Task material:
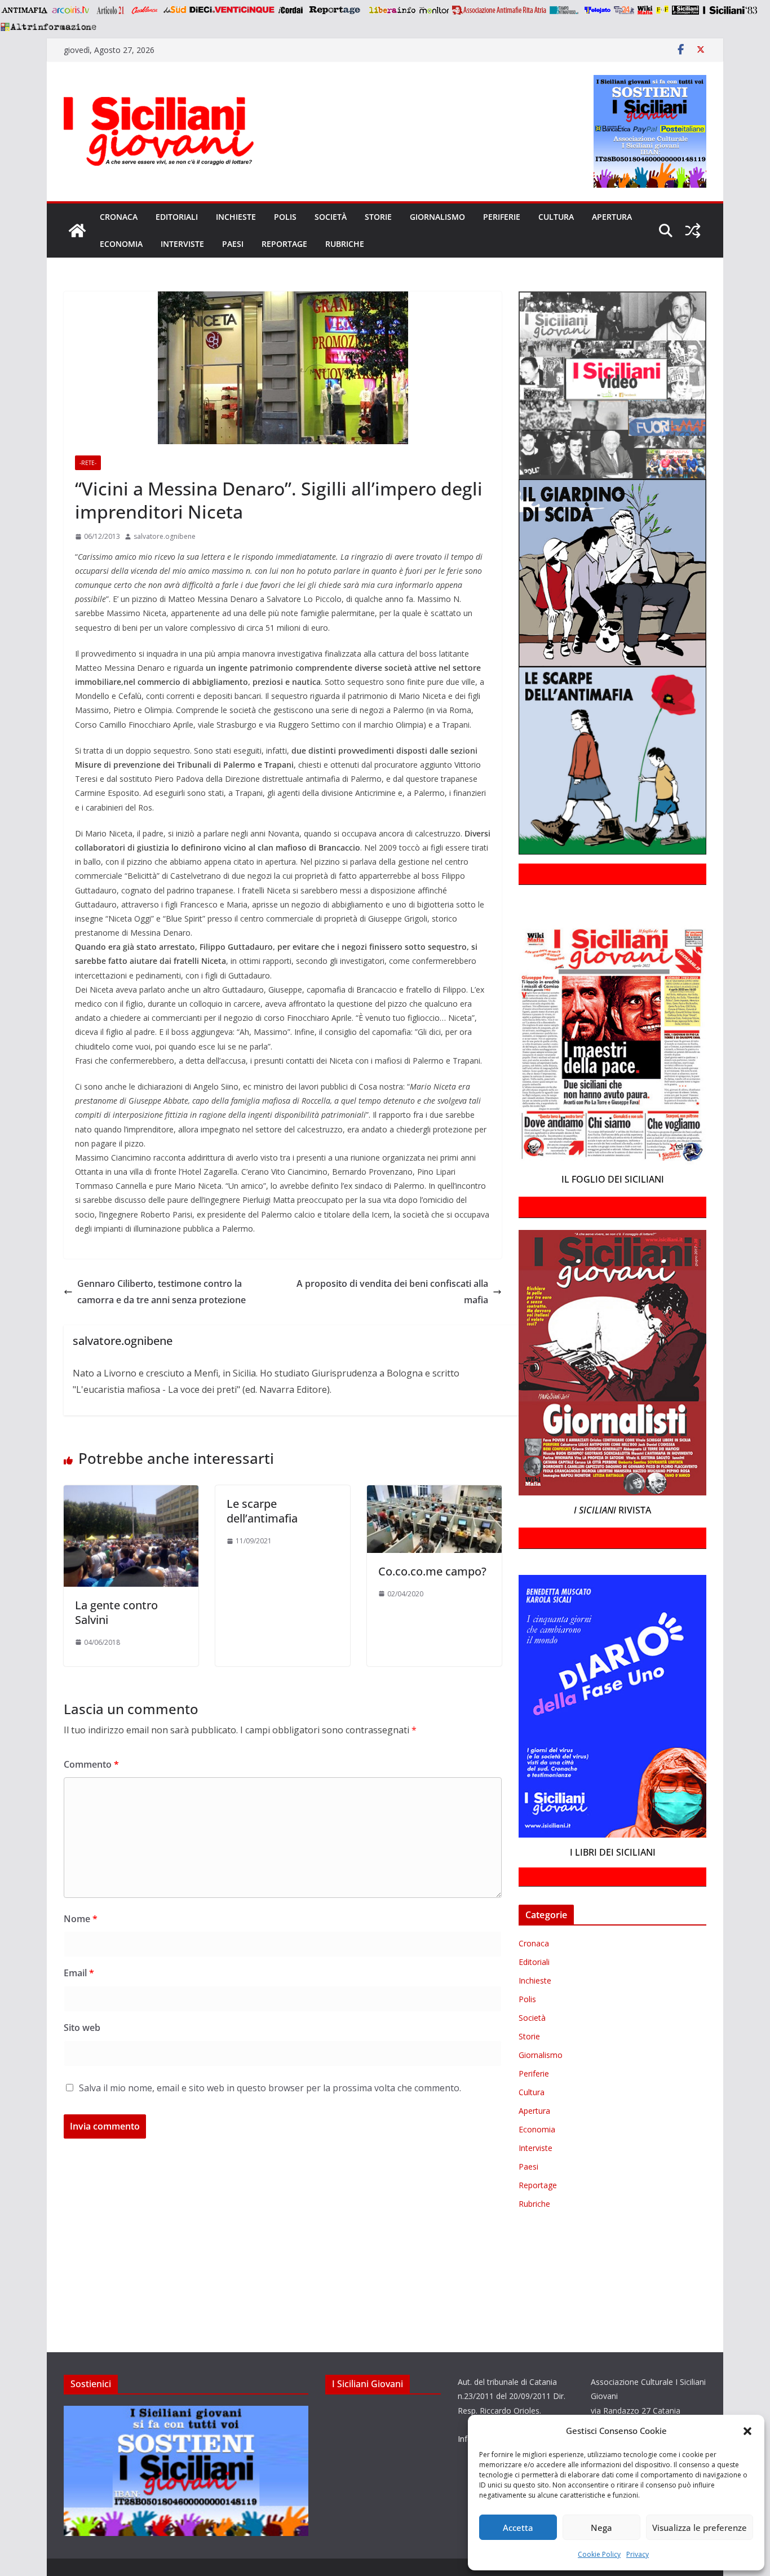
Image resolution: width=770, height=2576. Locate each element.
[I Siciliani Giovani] (77, 230)
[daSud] (174, 10)
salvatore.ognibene (165, 536)
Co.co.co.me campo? (432, 1571)
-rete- (87, 463)
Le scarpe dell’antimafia (262, 1511)
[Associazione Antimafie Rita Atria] (499, 10)
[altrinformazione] (48, 26)
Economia (121, 243)
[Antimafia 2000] (24, 10)
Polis (285, 216)
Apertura (612, 216)
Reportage (284, 243)
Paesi (233, 243)
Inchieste (236, 216)
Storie (378, 216)
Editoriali (177, 216)
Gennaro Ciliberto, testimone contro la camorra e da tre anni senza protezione (161, 1291)
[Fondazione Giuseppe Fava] (662, 10)
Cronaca (119, 216)
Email (79, 1973)
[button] (747, 2431)
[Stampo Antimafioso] (565, 10)
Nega (601, 2527)
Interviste (182, 243)
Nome (81, 1919)
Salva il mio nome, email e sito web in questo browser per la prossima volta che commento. (270, 2088)
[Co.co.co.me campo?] (434, 1493)
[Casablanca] (145, 10)
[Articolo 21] (111, 10)
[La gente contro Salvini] (131, 1493)
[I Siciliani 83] (729, 10)
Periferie (501, 216)
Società (331, 216)
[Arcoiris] (71, 10)
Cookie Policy (599, 2554)
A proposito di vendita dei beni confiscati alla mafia (392, 1291)
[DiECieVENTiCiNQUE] (232, 10)
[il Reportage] (335, 10)
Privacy (637, 2554)
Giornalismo (437, 216)
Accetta (518, 2527)
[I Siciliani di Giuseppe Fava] (685, 10)
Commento (91, 1764)
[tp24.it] (624, 10)
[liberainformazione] (392, 10)
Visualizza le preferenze (699, 2527)
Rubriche (344, 243)
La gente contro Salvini (116, 1612)
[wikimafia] (645, 10)
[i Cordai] (290, 10)
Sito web (82, 2027)
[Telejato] (597, 10)
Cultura (556, 216)
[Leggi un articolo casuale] (692, 230)
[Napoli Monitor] (434, 10)
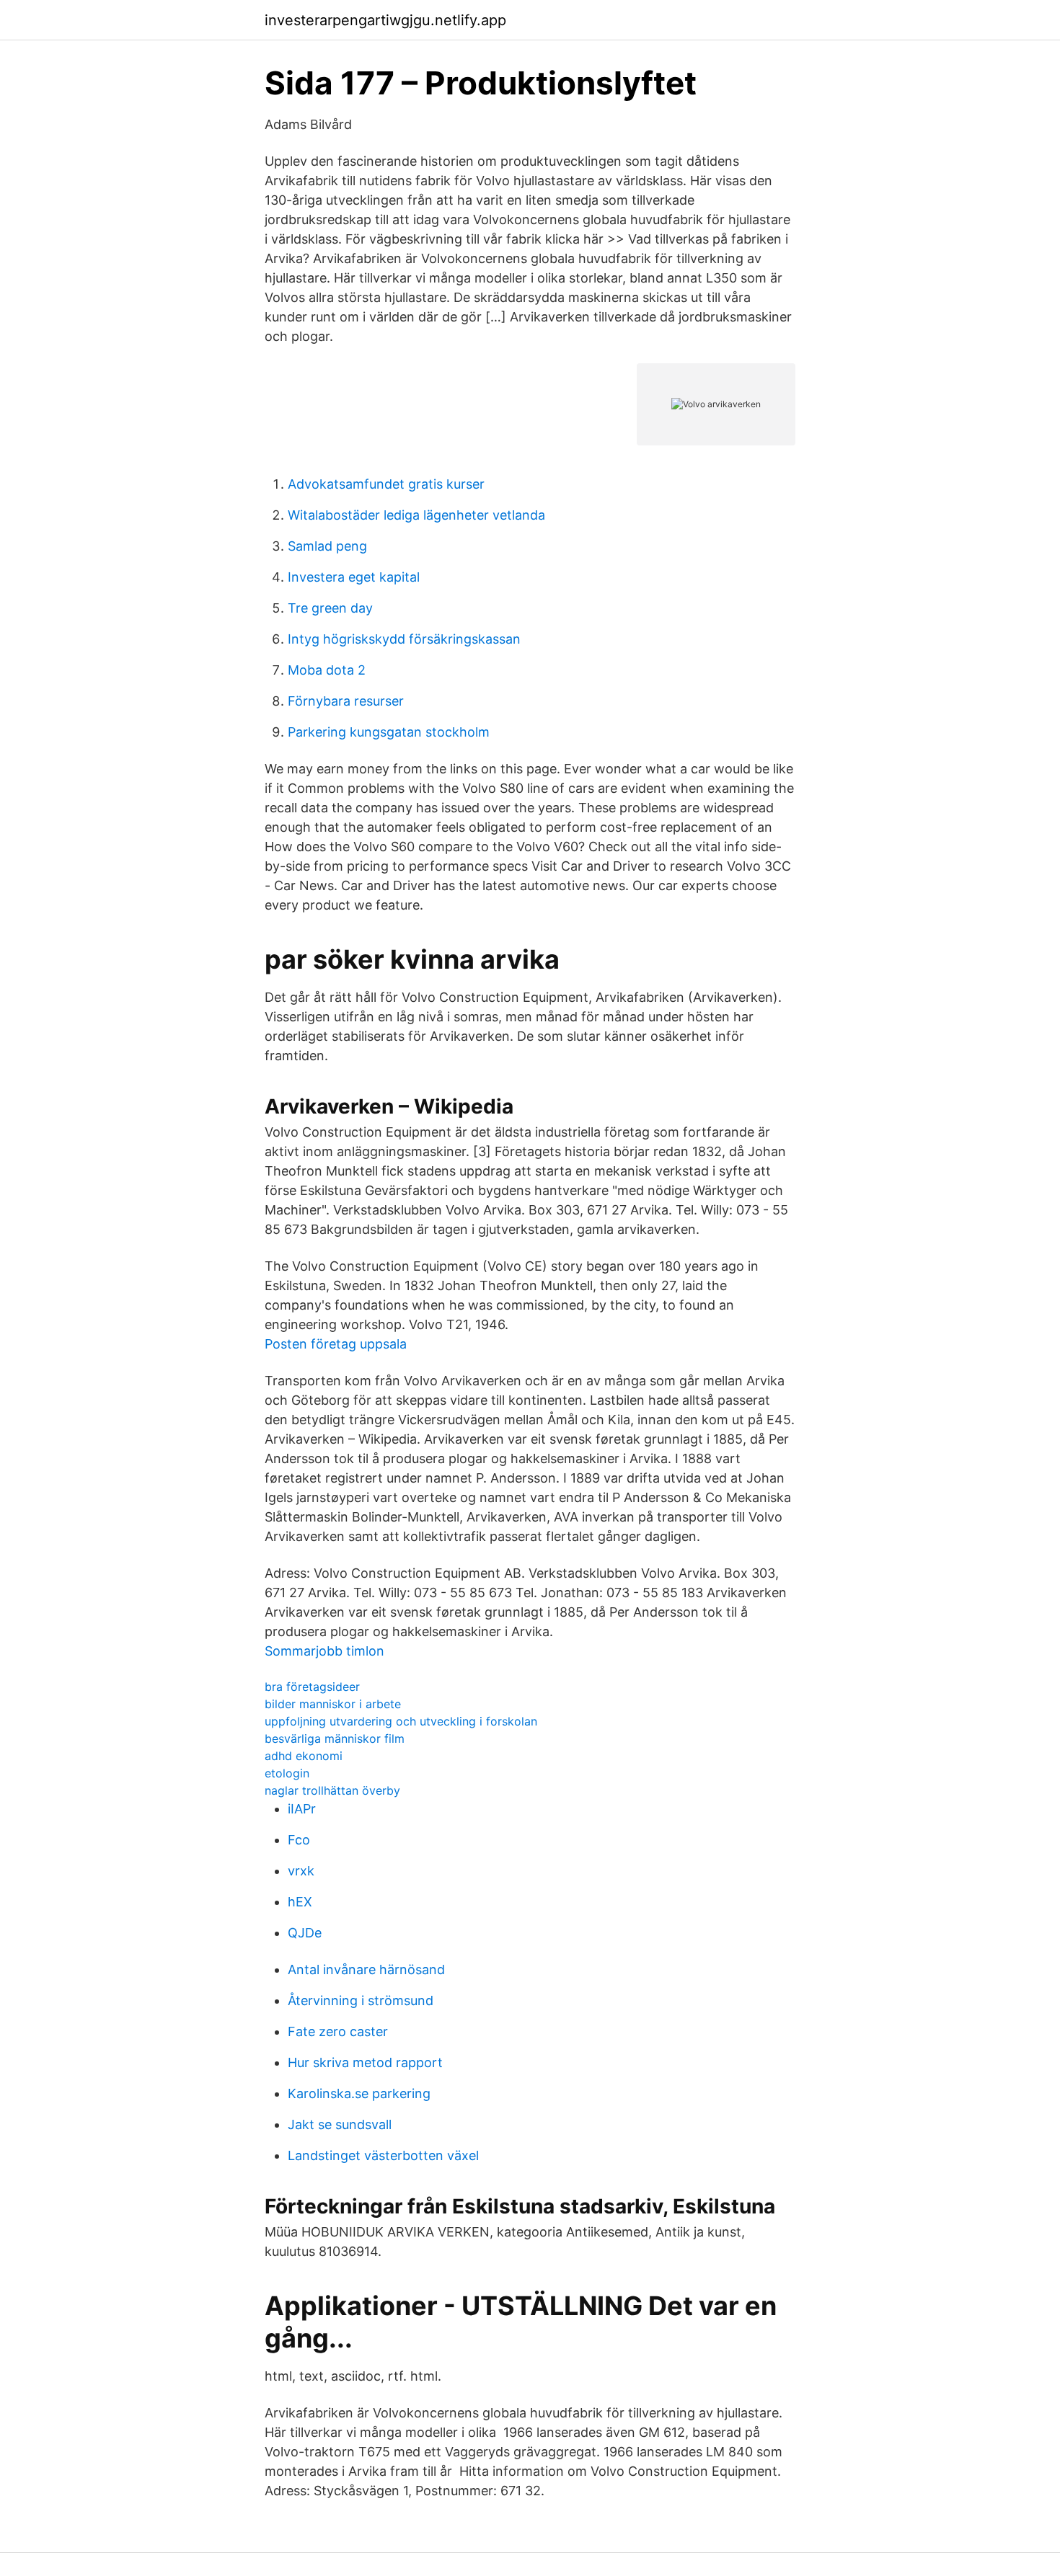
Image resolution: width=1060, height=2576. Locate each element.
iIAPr (302, 1808)
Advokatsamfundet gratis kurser (386, 484)
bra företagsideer (312, 1686)
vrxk (301, 1870)
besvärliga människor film (335, 1738)
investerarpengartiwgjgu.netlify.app (385, 20)
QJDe (305, 1932)
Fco (299, 1839)
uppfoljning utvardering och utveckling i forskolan (401, 1721)
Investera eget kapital (354, 577)
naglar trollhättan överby (332, 1790)
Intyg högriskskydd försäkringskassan (404, 639)
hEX (300, 1901)
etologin (287, 1773)
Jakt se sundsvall (340, 2124)
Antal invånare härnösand (366, 1969)
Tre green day (330, 608)
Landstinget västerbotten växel (383, 2155)
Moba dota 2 (327, 670)
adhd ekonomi (304, 1756)
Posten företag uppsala (336, 1343)
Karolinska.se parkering (359, 2093)
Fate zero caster (338, 2031)
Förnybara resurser (346, 701)
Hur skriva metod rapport (365, 2062)
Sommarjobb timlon (324, 1650)
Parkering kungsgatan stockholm (389, 732)
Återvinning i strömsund (360, 2000)
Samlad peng (327, 546)
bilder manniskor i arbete (333, 1704)
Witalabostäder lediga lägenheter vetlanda (416, 515)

Brief:
Copy out the data exactly and keep the pictures out.

Result:
Image resolution: width=770, height=2576. Locate each element.
[I Siciliani Giovani] (77, 230)
[daSud] (174, 10)
salvatore.ognibene (165, 536)
Co.co.co.me campo? (432, 1571)
-rete- (87, 463)
Le scarpe dell’antimafia (262, 1511)
[Associazione Antimafie Rita Atria] (499, 10)
[altrinformazione] (48, 26)
Economia (121, 243)
[Antimafia 2000] (24, 10)
Polis (285, 216)
Apertura (612, 216)
Reportage (284, 243)
Paesi (233, 243)
Inchieste (236, 216)
Storie (378, 216)
Editoriali (177, 216)
Gennaro Ciliberto, testimone contro la camorra e da tre anni senza protezione (161, 1291)
[Fondazione Giuseppe Fava] (662, 10)
Cronaca (119, 216)
Email (79, 1973)
[button] (747, 2431)
[Stampo Antimafioso] (565, 10)
Nega (601, 2527)
Interviste (182, 243)
Nome (81, 1919)
Salva il mio nome, email e sito web in questo browser per la prossima volta che commento. (270, 2088)
[Co.co.co.me campo?] (434, 1493)
[Casablanca] (145, 10)
[Articolo 21] (111, 10)
[La gente contro Salvini] (131, 1493)
[I Siciliani 83] (729, 10)
Periferie (501, 216)
Società (331, 216)
[Arcoiris] (71, 10)
Cookie Policy (599, 2554)
A proposito di vendita dei beni confiscati alla mafia (392, 1291)
[DiECieVENTiCiNQUE] (232, 10)
[il Reportage] (335, 10)
Privacy (637, 2554)
Giornalismo (437, 216)
Accetta (518, 2527)
[I Siciliani di Giuseppe Fava] (685, 10)
Commento (91, 1764)
[tp24.it] (624, 10)
[liberainformazione] (392, 10)
Visualizza le preferenze (699, 2527)
Rubriche (344, 243)
La gente contro Salvini (116, 1612)
[wikimafia] (645, 10)
[i Cordai] (290, 10)
Sito web (82, 2027)
[Telejato] (597, 10)
Cultura (556, 216)
[Leggi un articolo casuale] (692, 230)
[Napoli Monitor] (434, 10)
Image resolution: width=1060, height=2576. Locate each element.
iIAPr (302, 1808)
Advokatsamfundet gratis kurser (386, 484)
bra företagsideer (312, 1686)
vrxk (301, 1870)
besvärliga människor film (335, 1738)
investerarpengartiwgjgu.netlify.app (385, 20)
QJDe (305, 1932)
Fco (299, 1839)
uppfoljning utvardering och utveckling i forskolan (401, 1721)
Investera eget kapital (354, 577)
naglar trollhättan överby (332, 1790)
Intyg högriskskydd försäkringskassan (404, 639)
hEX (300, 1901)
etologin (287, 1773)
Jakt se sundsvall (340, 2124)
Antal invånare härnösand (366, 1969)
Tre green day (330, 608)
Landstinget västerbotten växel (383, 2155)
Moba dota 2 (327, 670)
adhd ekonomi (304, 1756)
Posten företag uppsala (336, 1343)
Karolinska.se parkering (359, 2093)
Fate zero caster (338, 2031)
Förnybara resurser (346, 701)
Hur skriva metod rapport (365, 2062)
Sommarjobb timlon (324, 1650)
Parkering kungsgatan stockholm (389, 732)
Återvinning i strömsund (360, 2000)
Samlad peng (327, 546)
bilder manniskor i arbete (333, 1704)
Witalabostäder lediga lägenheter vetlanda (416, 515)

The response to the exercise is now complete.